# longterm Pepto Bismal use-blessing or curse?



## crispy (Apr 21, 2002)

Me again. I'm just so thrilled to find a place to get info and opinions I'm just bursting at the seams with questions! Has anyone run into additional health problems due to long-term use of Pepto Bismal. I have drastically cut my usage within these last 6 months,(thru making better food choices and acupuncture) but I'm wondering if my years of drinking a bottle a week has done bad things to my guts. Does anybody have any idea? Does anybody use Pepto as a way to get relief? It does work awesome BTW.


----------



## Reege (Dec 20, 2000)

I use pepto. it seems to be the only thing that works for me. Immodium did absolutely nothing.I asked my doctor about pepto before and he told me that as long as I'm not exceeding the recommended dosage, I should be fine.I don't seem to have to use it as much anymore...but when I do need it..Pepto always comes through!


----------



## Blackcat (Sep 1, 2001)

I used to use Pepto but I used it for sooo long that it doesnt work anymore!!!! I kept having to take more and more and more untill I was taking way too much. It just did nothing. I didnt notice any funny side effects except really dark stools and after awhile i got that black thounge thing. Immodium works so much better i think and calcium. I prefer natural remidies.Good luck Amanda


----------



## Kathleen M. (Nov 16, 1999)

Most of the overdose symptoms are nervous system symptoms and occur if you exceed the 16 pills/spoonfuls a day.If you exceed the max dose for a while you can get bismuth toxicityfrom www.nih.gov. The symptoms of Pepto overdose.

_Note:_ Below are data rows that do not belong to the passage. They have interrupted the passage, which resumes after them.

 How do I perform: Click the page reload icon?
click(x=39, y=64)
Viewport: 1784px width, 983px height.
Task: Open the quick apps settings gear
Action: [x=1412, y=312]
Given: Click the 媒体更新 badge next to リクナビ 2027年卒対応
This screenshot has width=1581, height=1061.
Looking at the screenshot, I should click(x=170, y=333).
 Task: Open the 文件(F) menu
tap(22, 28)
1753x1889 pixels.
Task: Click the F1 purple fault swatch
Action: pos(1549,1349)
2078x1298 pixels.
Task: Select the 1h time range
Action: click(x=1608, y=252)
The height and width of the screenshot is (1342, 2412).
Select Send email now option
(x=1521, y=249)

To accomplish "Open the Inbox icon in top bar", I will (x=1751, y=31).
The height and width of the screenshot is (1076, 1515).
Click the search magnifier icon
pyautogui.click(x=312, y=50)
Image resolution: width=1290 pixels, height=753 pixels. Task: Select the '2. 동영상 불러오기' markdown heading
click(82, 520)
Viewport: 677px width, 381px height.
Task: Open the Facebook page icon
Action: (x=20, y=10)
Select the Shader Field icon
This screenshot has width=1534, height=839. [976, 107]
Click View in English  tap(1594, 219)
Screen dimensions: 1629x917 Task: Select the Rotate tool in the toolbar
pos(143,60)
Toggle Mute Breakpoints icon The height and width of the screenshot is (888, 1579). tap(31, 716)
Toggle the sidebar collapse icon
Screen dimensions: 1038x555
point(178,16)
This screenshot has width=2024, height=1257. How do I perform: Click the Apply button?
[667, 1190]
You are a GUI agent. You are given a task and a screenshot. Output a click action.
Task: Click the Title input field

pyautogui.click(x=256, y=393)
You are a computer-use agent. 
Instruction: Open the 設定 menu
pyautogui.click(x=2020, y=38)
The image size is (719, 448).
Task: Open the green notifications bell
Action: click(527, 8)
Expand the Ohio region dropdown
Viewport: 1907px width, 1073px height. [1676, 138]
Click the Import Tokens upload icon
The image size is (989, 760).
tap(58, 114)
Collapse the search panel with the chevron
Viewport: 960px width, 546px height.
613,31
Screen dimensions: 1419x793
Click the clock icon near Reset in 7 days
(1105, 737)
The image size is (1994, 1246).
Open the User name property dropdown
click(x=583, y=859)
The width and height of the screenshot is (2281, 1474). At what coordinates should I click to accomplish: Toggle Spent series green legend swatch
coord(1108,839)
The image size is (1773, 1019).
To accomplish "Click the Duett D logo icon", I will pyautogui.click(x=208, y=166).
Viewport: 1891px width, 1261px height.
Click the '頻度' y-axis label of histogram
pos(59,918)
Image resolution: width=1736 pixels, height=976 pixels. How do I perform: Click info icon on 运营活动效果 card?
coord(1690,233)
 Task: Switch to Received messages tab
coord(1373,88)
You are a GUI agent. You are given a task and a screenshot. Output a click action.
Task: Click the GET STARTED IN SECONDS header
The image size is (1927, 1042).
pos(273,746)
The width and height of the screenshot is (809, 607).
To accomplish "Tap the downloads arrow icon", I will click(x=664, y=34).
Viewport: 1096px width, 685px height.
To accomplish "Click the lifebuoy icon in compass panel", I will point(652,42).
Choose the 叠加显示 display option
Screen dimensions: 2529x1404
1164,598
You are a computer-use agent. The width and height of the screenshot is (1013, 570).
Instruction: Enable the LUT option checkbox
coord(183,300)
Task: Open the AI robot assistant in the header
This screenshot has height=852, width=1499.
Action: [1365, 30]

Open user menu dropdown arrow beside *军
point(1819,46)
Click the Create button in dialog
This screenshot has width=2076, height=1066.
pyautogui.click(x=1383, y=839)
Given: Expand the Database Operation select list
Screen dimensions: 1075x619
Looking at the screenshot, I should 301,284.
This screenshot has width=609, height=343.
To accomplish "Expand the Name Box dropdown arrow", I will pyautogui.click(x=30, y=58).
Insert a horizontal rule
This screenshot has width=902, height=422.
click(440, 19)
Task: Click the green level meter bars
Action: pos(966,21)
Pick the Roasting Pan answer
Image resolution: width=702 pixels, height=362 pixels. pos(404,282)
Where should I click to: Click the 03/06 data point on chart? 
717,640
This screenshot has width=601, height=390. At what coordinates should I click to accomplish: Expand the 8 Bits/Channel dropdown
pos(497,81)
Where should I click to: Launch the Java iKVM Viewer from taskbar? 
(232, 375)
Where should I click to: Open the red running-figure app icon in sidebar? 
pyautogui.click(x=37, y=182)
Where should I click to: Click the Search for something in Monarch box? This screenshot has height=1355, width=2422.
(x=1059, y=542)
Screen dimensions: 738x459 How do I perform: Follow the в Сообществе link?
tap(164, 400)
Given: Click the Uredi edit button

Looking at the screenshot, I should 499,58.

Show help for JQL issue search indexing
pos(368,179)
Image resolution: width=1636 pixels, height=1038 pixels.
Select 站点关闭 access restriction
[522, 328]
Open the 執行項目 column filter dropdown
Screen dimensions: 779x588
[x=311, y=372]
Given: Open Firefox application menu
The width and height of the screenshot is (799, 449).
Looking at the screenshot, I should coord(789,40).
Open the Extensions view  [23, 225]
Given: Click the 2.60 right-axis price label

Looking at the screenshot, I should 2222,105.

> quote: Anxiety; any loss of hearing; confusion; constipation (severe); diarrhea (severe or continuing); difficulty in speaking or slurred speech; dizziness or lightheadedness ; drowsiness (severe); fast or deep breathing; headache (severe or continuing) ; increased sweating; increased thirst; mental depression; muscle spasms (especially of face, neck, and back); muscle weakness; nausea or vomiting (severe or continuing) ; ringing or buzzing in ears (continuing); stomach pain (severe or continuing); trembling; uncontrollable flapping movements of the hands (especially in elderly patients) or other uncontrolled body movements ; vision problems


There seems to be concern in elderly patients that overuse of pepto can look a bit like alzheimers.K.


----------